### Given problem
Please convert the lines of the records below into a numbered list, skipping any blank lines and leaving out the pictures.

### Data supplied
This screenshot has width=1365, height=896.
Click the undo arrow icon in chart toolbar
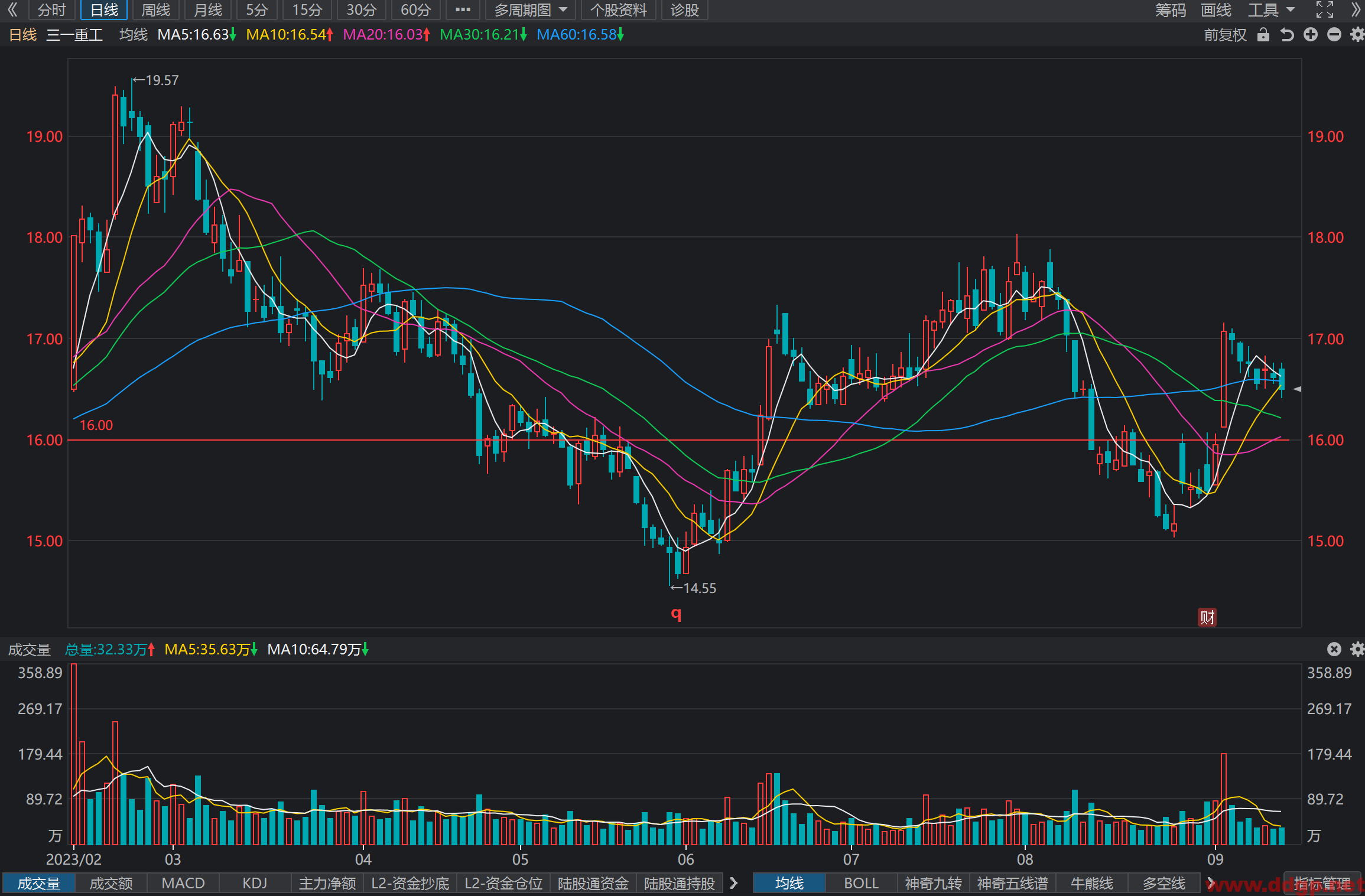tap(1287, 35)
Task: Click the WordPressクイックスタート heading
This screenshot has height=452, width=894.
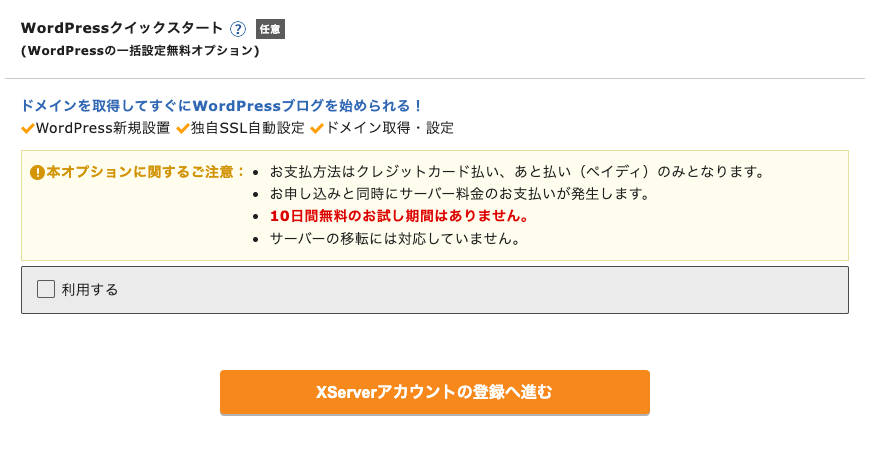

### Final result
1. This screenshot has width=1365, height=896.
2. Click the undo arrow icon in chart toolbar
3. tap(1287, 35)
4. Task: Click the WordPressクイックスタート heading
5. This screenshot has height=452, width=894.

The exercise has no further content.